You are viewing a plain text version of this content. The canonical link for it is here.
Posted to java-user@lucene.apache.org by Peter Pimley <pp...@semantico.com> on 2005/02/01 11:25:28 UTC

Source code for an accent-removal filter

Hi.

In December I made some posts concerning a filter that could work by 
getting the unicode name of a character and trying to figure out the 
closest latin equivalent.  For example, if it encountered character 00C1 
LATIN CAPITAL LETTER A WITH ACUTE, it would be clever enough to replace 
that with regular 'A'.

I got moved onto another project for a while so I've not looked at the 
problem much since then.  I'm back on it for a few days now though :)

The following perl program generates some Java source for a filter that 
carries out the above task.

Get 'UnicodeData.txt' from www.unicode.org, and then do the following:
    perl make_accent_filter.pl make.this.java.Class < UnicodeData.txt
to generate make/this/java/Class.java

This comes with no license and no warranty  ;)

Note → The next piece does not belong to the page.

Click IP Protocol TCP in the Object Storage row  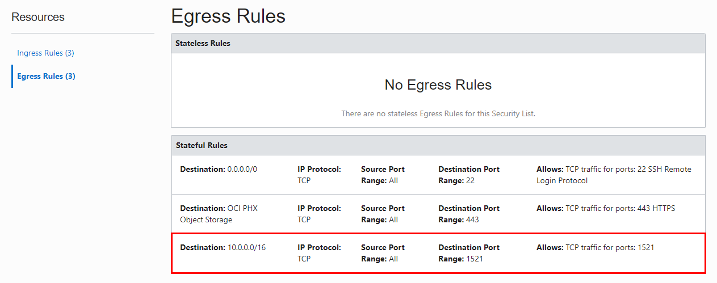[319, 214]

Do not think this is the full solution to your unicode-mangling 
problems.  I'm using it as a last resort catch-all after some other 
filters that use the IBM ICU4J library to do all sorts of decomposition 
and character-category magic.  Once I get it all working I should be 
able to post some pointers and code snippets up here.

Peter

---8<-------

# usage:  perl make_accent_filter.pl my.full.ClassName < UnicodeData.txt
#
# creates my/full/ClassName.java

use strict;
use warnings;

use File::Path;
use File::Basename;



# decompose the classname that they gave us.
#
# TODO: this doesn't work if the classname has no dots (i.e. it's not in a
# package)
my $full_class = shift;
my @parts = $full_class =~ '^(.*)\.(.*)$';
my $package = shift @parts;
my $class = shift @parts;


# print to the correct place
my $path = $full_class;
$path =~ s/\./\//g;
$path = "$path.java";
mkpath dirname $path;
open STDOUT, "> $path" or die "Could not redirect stdout";




print <<END_JAVA;


// THIS FILE WAS AUTOGENERATED BY make_accent_filter.pl, DO NOT EDIT BY 
HAND.


package $package;

import org.apache.lucene.analysis.*;
import java.io.*;
import java.util.*;


public class $class extends TokenFilter {


    public $class (TokenStream input) {
        super (input);
        createHash();
    }


    // The replacement character, indexed by unicode value.
    // (i.e Character objects indexed by Integer objects)
    private static Hashtable values = null;


    // Creates a HashTable from the array at the bottom of this file.
    private void createHash () {
        // only run this for the first object of this class
        if (values != null) return;
        values = new Hashtable ();

        int i = 0;
        while (true) {
            if (array[i] == null) break; // 'array' is null terminated.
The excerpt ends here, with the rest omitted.